## Data shown
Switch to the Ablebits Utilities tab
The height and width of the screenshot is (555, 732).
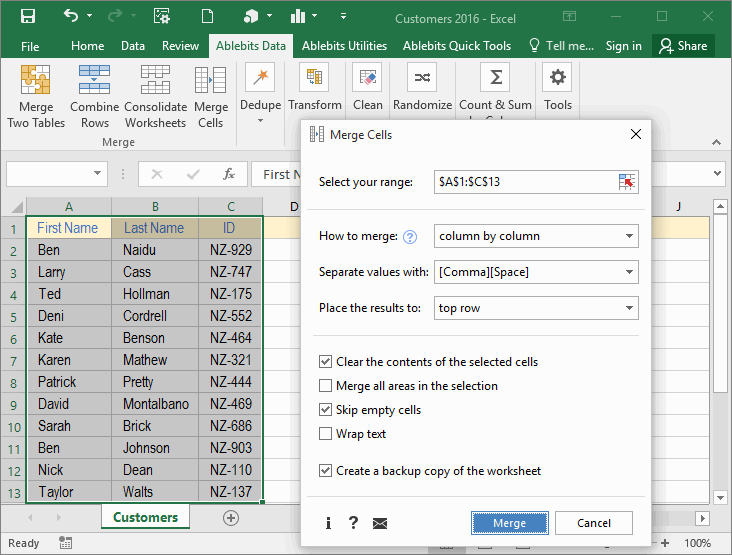(x=344, y=46)
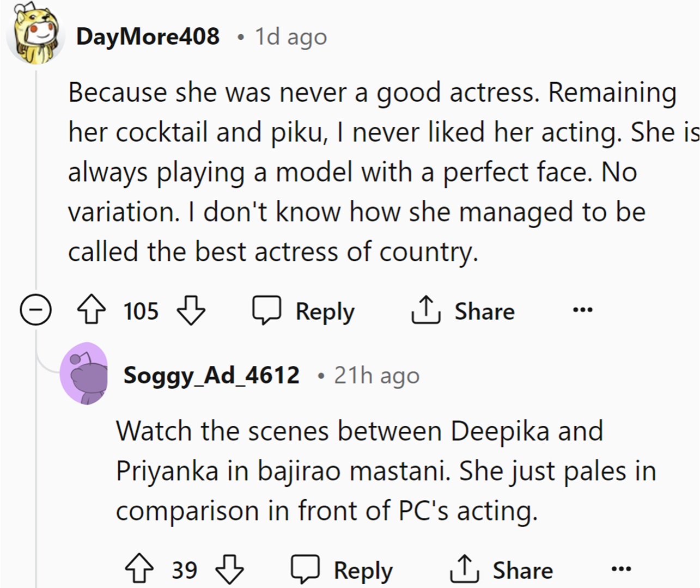Downvote Soggy_Ad_4612's reply
Viewport: 700px width, 588px height.
coord(229,569)
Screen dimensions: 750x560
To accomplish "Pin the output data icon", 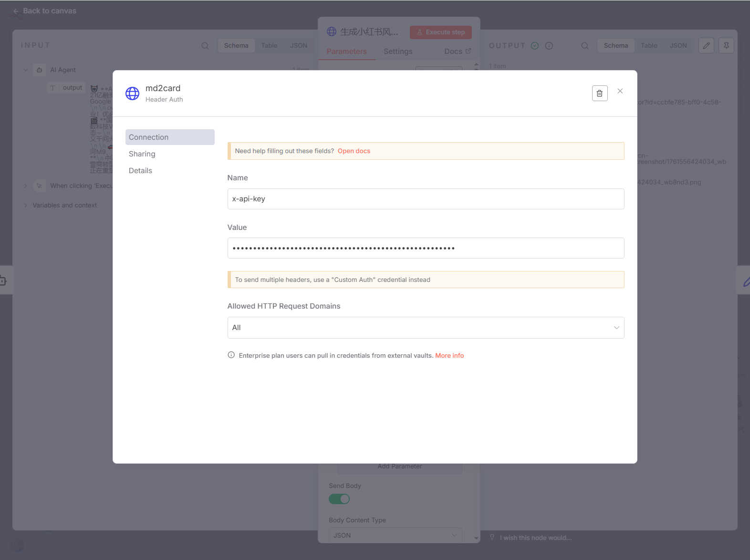I will (726, 46).
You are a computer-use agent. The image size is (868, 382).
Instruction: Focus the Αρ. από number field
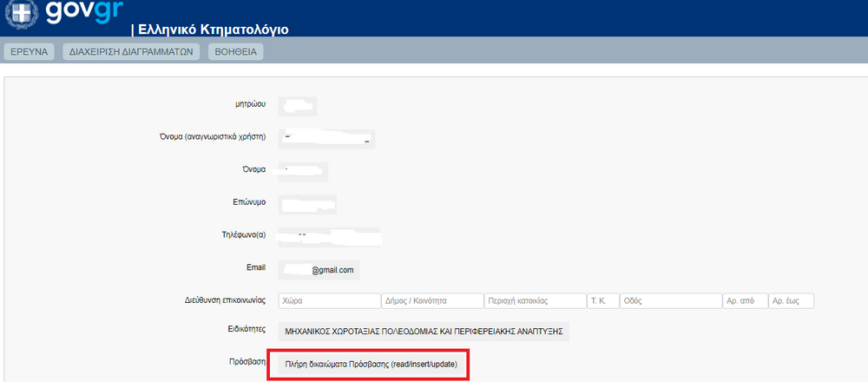[x=745, y=300]
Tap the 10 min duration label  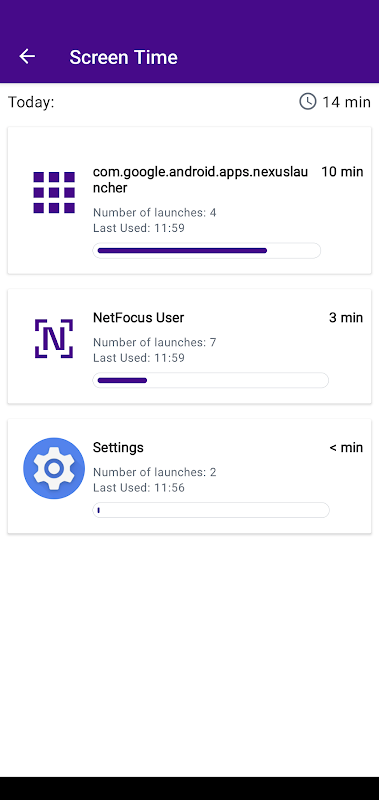click(342, 172)
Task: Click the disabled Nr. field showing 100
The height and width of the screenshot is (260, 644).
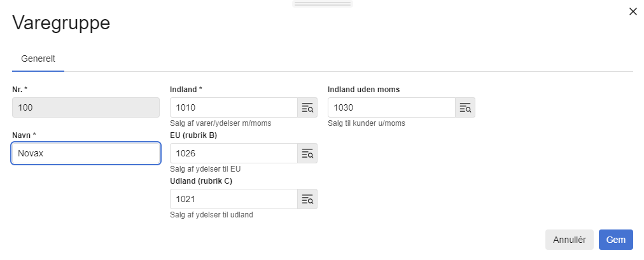Action: click(x=86, y=108)
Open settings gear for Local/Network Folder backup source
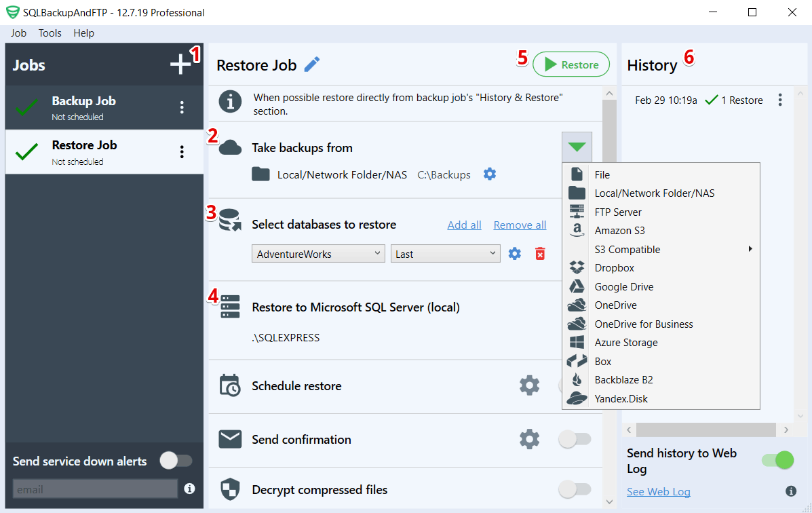The height and width of the screenshot is (513, 812). click(490, 174)
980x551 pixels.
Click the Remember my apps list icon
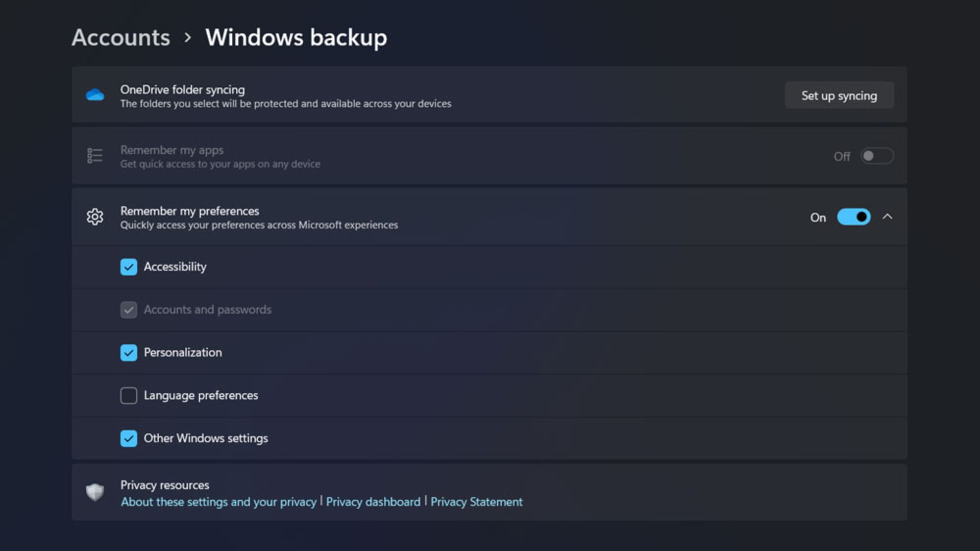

## Activity
Reproduce the lines from the one with "Open settings gear" through the end of the data, keeping both end lines, adding nothing, and dropping any pictures.

## Result of the exercise
Open settings gear for Local/Network Folder backup source
The height and width of the screenshot is (513, 812). click(490, 174)
980x551 pixels.
Click the Remember my apps list icon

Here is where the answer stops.